Hier volgt dan een tweede uitspraakles:
II. Nasale eenklanken
Regel: de klinkers a, e, i, o en u worden allen genasaliseerd indien voorafgegaan aan m, n of nh.
à - de nasale ã is te omschrijven als de toonloze a, door de neus (verkouden) gesproken: 1. Volgens de regel: amplo (amploe, weids) anjo (anzjoe, engel), estranho (estranjoe, vreemd);
2. Een ã als laatste letter van een woord of lettergreep: amanhã (emanjaa, morgen), vã (ijdel)
N.B.: zie -am onder Nasale tweeklanken.
E - De uitspraak van de nasale e kan variëren van een door de neus gesproken ei tot gesloten e of de Nederlandse i (kip) homem (oomeng, man, mens), alguém (iemand), sente (hij/zij voelt), tenho (tenjoe, ik heb), alle bijwoorden (-mente) en alle werkwoordsvormen op -em (sentem). De slot -m wordt niet uitgesproken.
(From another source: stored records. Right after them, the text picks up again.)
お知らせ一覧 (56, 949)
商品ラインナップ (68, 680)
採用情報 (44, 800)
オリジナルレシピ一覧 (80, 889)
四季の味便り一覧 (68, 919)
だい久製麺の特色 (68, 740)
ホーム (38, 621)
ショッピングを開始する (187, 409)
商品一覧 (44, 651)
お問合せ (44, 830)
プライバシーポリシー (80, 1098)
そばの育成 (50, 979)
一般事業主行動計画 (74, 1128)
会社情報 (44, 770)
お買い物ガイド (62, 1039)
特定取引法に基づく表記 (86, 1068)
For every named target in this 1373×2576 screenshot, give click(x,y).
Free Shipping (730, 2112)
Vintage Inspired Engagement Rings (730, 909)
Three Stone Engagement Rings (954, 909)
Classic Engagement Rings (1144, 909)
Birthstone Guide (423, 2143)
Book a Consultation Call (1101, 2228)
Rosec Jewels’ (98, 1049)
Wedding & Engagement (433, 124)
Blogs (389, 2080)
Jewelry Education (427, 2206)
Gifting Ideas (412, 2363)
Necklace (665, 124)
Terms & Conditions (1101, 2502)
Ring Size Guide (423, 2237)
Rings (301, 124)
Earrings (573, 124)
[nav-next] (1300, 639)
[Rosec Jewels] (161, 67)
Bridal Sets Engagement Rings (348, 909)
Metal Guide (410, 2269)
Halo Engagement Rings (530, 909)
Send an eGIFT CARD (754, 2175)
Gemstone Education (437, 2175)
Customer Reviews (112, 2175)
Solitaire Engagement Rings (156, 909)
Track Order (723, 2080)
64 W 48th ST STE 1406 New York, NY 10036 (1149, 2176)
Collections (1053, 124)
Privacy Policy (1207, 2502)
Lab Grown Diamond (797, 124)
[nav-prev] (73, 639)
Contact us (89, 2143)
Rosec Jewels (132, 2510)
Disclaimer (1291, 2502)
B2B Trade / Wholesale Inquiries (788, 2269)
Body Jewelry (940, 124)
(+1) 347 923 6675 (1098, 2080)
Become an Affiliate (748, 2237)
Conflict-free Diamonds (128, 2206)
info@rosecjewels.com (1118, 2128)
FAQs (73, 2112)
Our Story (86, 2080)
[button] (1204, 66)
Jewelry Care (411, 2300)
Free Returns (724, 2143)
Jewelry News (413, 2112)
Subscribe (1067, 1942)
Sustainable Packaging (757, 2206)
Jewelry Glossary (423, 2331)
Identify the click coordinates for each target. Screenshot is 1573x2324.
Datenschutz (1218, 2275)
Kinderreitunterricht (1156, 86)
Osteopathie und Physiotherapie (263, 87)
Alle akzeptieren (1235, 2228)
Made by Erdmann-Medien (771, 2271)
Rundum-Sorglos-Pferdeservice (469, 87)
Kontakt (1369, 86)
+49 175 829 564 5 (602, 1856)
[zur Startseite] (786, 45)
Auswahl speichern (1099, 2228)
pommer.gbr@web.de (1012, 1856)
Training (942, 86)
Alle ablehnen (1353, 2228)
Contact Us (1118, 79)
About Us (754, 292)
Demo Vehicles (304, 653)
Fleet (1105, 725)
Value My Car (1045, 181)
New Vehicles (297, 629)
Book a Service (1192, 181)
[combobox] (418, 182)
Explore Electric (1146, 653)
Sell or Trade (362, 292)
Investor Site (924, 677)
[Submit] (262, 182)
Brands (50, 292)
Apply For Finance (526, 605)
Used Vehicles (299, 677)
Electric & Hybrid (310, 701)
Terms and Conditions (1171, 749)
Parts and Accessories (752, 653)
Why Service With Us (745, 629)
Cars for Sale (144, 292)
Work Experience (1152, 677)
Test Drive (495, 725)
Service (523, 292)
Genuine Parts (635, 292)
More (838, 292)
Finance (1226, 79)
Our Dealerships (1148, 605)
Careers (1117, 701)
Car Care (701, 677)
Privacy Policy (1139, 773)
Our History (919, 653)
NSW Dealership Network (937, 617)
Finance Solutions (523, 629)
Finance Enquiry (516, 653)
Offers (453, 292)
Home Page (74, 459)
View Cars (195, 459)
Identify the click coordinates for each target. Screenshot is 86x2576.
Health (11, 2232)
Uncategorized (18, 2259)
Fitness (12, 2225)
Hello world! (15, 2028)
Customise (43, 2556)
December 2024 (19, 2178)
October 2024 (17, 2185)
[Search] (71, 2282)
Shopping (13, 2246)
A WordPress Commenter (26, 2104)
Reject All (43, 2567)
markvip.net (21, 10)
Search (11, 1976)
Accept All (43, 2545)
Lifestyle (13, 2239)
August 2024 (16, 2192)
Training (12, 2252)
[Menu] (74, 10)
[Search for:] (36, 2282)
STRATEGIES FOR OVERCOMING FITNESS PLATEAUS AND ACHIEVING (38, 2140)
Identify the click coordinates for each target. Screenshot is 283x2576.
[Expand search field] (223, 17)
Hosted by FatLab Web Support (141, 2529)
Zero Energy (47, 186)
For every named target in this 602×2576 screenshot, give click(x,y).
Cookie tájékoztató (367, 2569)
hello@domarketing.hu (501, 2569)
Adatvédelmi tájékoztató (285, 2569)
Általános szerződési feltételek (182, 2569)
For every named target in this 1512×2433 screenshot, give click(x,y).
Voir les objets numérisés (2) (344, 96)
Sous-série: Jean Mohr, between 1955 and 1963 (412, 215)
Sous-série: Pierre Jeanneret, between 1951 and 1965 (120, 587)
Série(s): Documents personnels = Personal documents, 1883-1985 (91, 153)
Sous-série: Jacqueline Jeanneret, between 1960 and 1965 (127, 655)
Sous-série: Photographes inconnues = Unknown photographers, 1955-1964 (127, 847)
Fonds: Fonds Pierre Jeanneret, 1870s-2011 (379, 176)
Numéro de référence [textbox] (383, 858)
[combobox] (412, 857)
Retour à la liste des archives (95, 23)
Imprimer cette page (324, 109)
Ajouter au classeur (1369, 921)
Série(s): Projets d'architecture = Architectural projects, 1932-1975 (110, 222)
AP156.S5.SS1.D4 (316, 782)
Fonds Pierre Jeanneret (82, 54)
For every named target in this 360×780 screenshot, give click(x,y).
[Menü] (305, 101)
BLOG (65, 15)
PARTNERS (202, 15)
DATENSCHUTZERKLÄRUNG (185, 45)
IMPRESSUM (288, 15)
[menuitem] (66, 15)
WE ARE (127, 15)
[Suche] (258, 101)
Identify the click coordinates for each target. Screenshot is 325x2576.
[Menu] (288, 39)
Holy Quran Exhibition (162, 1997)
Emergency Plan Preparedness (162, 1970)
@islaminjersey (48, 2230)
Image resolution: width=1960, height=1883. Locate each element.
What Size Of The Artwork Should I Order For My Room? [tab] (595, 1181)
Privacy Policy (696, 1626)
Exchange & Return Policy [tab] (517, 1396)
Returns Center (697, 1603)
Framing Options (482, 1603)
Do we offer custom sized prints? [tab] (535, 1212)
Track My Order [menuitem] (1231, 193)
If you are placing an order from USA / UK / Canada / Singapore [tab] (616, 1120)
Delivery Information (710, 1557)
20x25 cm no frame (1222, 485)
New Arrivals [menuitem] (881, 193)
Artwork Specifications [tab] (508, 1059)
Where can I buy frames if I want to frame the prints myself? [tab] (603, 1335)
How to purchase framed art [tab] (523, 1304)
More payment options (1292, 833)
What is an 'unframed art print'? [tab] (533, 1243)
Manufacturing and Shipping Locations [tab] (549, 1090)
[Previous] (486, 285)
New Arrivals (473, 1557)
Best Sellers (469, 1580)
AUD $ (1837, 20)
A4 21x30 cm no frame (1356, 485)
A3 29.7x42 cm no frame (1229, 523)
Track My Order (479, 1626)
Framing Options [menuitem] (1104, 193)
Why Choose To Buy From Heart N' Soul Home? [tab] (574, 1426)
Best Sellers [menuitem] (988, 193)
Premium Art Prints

I - Volgens de regel: sim (sieng, ja), jardim (zjardieng, tuin), ainda (aiengda, nog), minha (miengja, mijn, vrl. bez. vnw.) en de verkleinwoorden op -inhola.
O - De o wordt ook voorafgaand aan dezelfde medeklinker genasaliseerd, maar reageert iets anders voor. nh.
1. Normaliter een genasaliseerde open o: com (kong, met), longe (lonzje, ver), en aan het Frans ontleende woorden als batom en garçom.
2. Voor nh als genasaliseerde gesloten o: sonho (sonjoe, droom)
U - Volgens de regel: um (ung, een), nenhum (nenjoeng, geen een), mundo (moendoe, wereld), profundu (profoendoe, diep).
Bron : Het boek 'PESSOA, Een directe weg naar het lezen van gedichten van Fernando Pessoa' Keuze en vertalingen: August Willemsen, ISBN 90 5573 667 8, 2006, Uitgeverij DAMON Budel.